The BTUH ratings on both coal and wood stoves are not monitored or regulated, and are arbitrary (I.E. guesses more for advertising and marketing than for reality). Stoves are likely only at best generally "real world" capable of 50% of that without glowing red and wilting from the heat. And that is on the input side. On the output side they can only perhaps deliver about 35% of that. 160,000 x 0.35 = 56,000 BTUH output.
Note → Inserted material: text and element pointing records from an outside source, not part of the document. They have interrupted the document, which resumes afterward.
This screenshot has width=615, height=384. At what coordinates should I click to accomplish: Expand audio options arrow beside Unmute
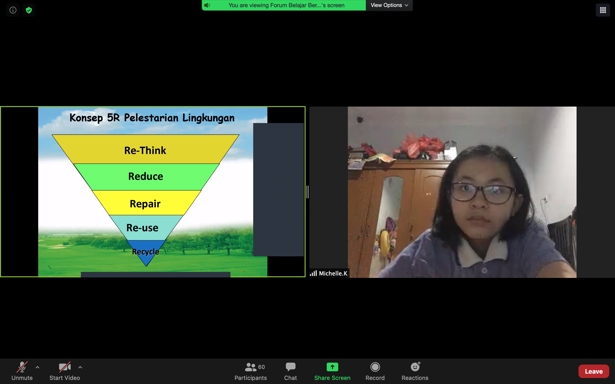pos(38,368)
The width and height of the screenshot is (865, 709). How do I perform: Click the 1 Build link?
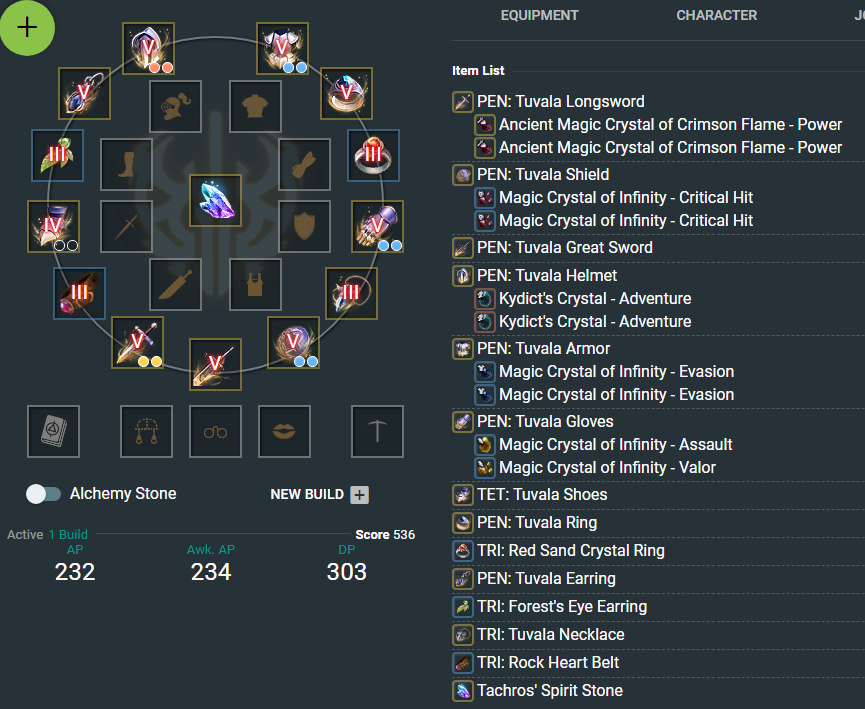click(68, 534)
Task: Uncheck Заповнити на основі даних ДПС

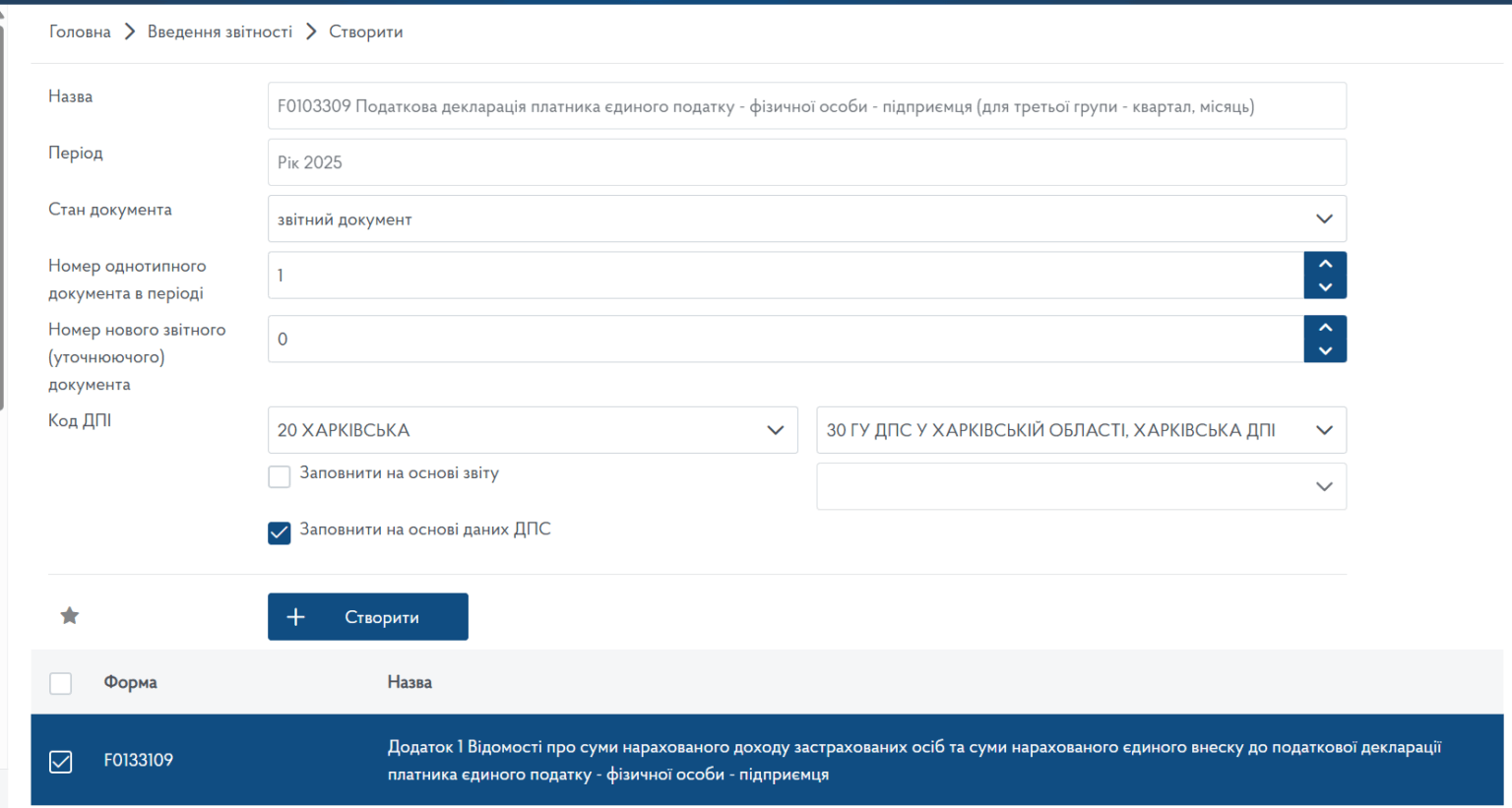Action: pyautogui.click(x=280, y=532)
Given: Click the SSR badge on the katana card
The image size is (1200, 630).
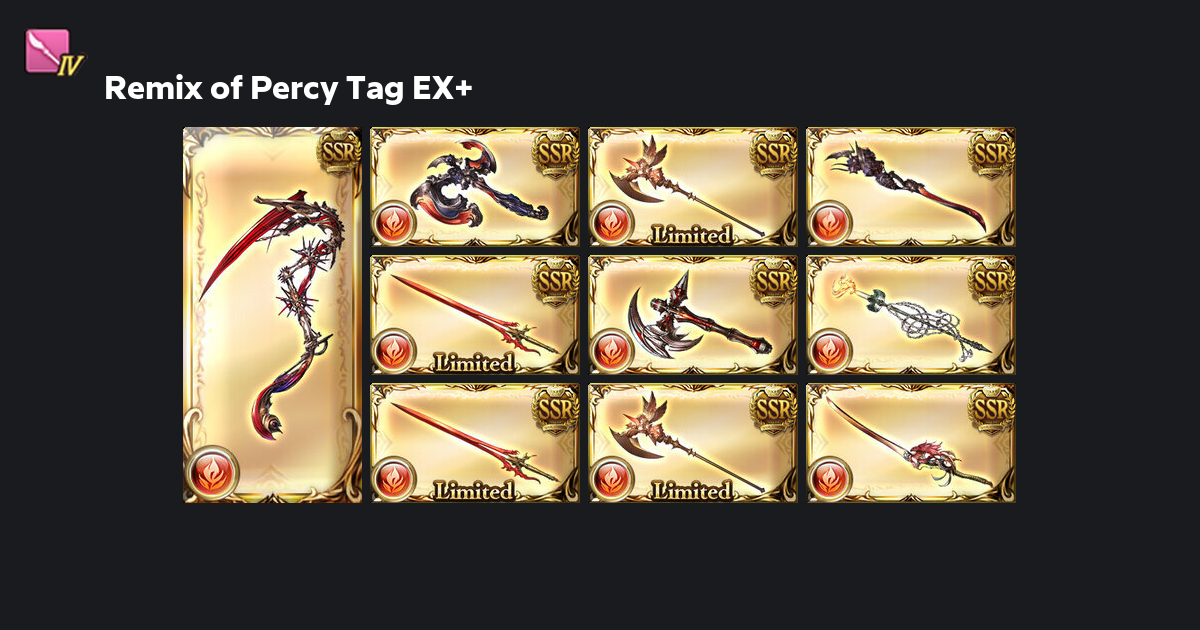Looking at the screenshot, I should point(992,407).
That is easily enough to heat most average homes on the coldest day of the year, but yours is on the large side, so if it is not modern and well insulated that may not do it.
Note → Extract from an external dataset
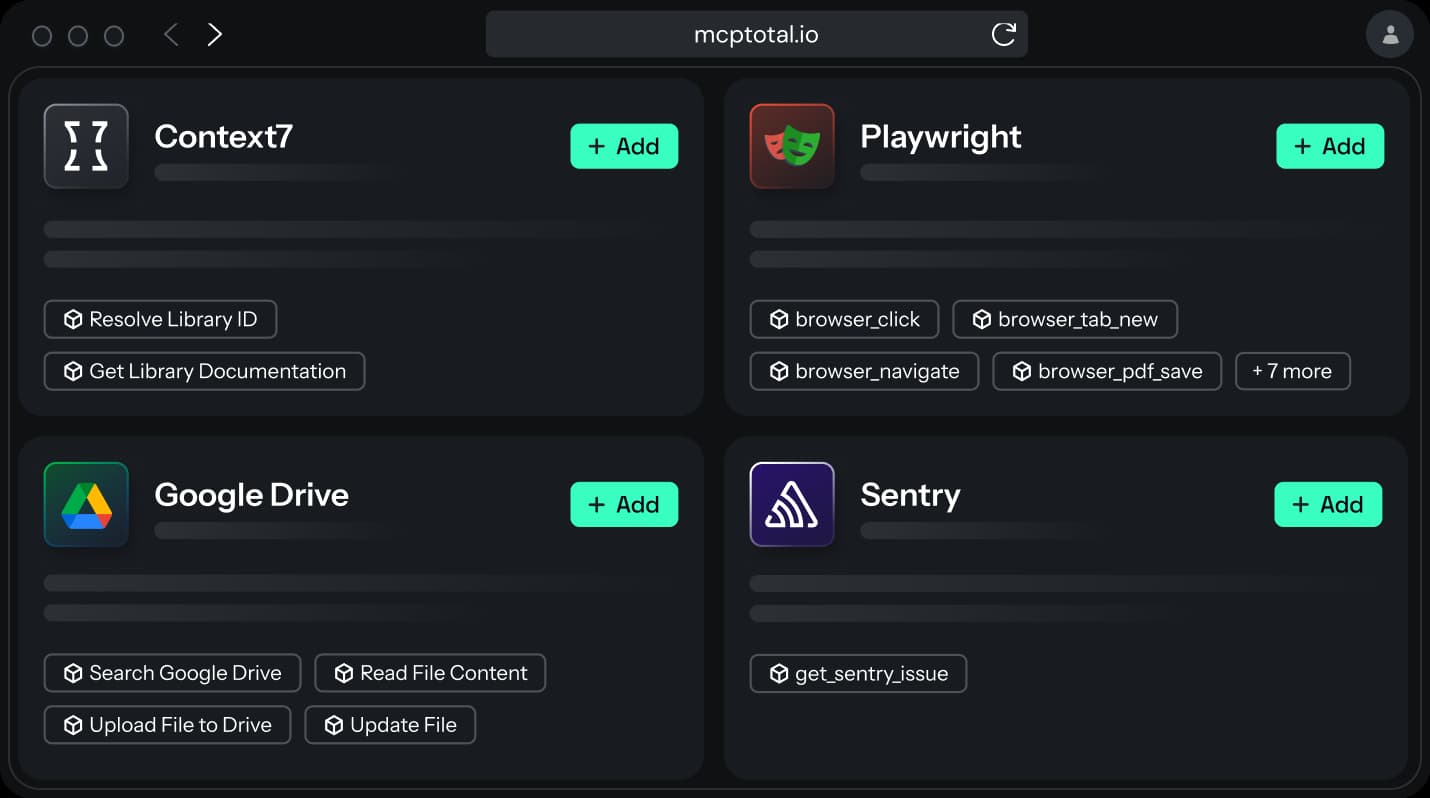Viewport: 1430px width, 798px height.
Task: Expand the '+ 7 more' tools chip
Action: 1292,371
To put it into perspective, to achieve 160,000 BTUH input (BTU's per hour of input) would require burning about 33 pounds of seasoned hardwood wood per hour, or 13 pounds of anthracite coal per hour. And to sustain that for a single day would require the burning of 792 lbs. of wood or 312 lbs. of coal.
What really matters however is your homes heat loss calculation. That and proper heat distribution (which for a single stove is more often than not a very difficult task to accomplish). A heat loss calculation will tell you if 56,000 BTUH output is sufficient. But then you need to move the heat around so the home does not roast in one area and freeze in other areas. There are only perhaps 2 or 3 days a heating season when you will tax the homes heat loss requirements. On an average winter day you will need about 40% of "heat loss" BTUH output. For grins, lets assume a heat loss of 56,000 BTUH. 40% of 56,000 BTUH is 22,400 BTUH of output, which is the equivalent of burning about 4.6 lbs of seasoned hardwood per hour or 2.6 lbs. of coal per hour. 110 lbs of wood or 62 lbs. of coal would be your average daily requirement.
Moving heat around evenly is why I went with a coal boiler and hot water baseboards.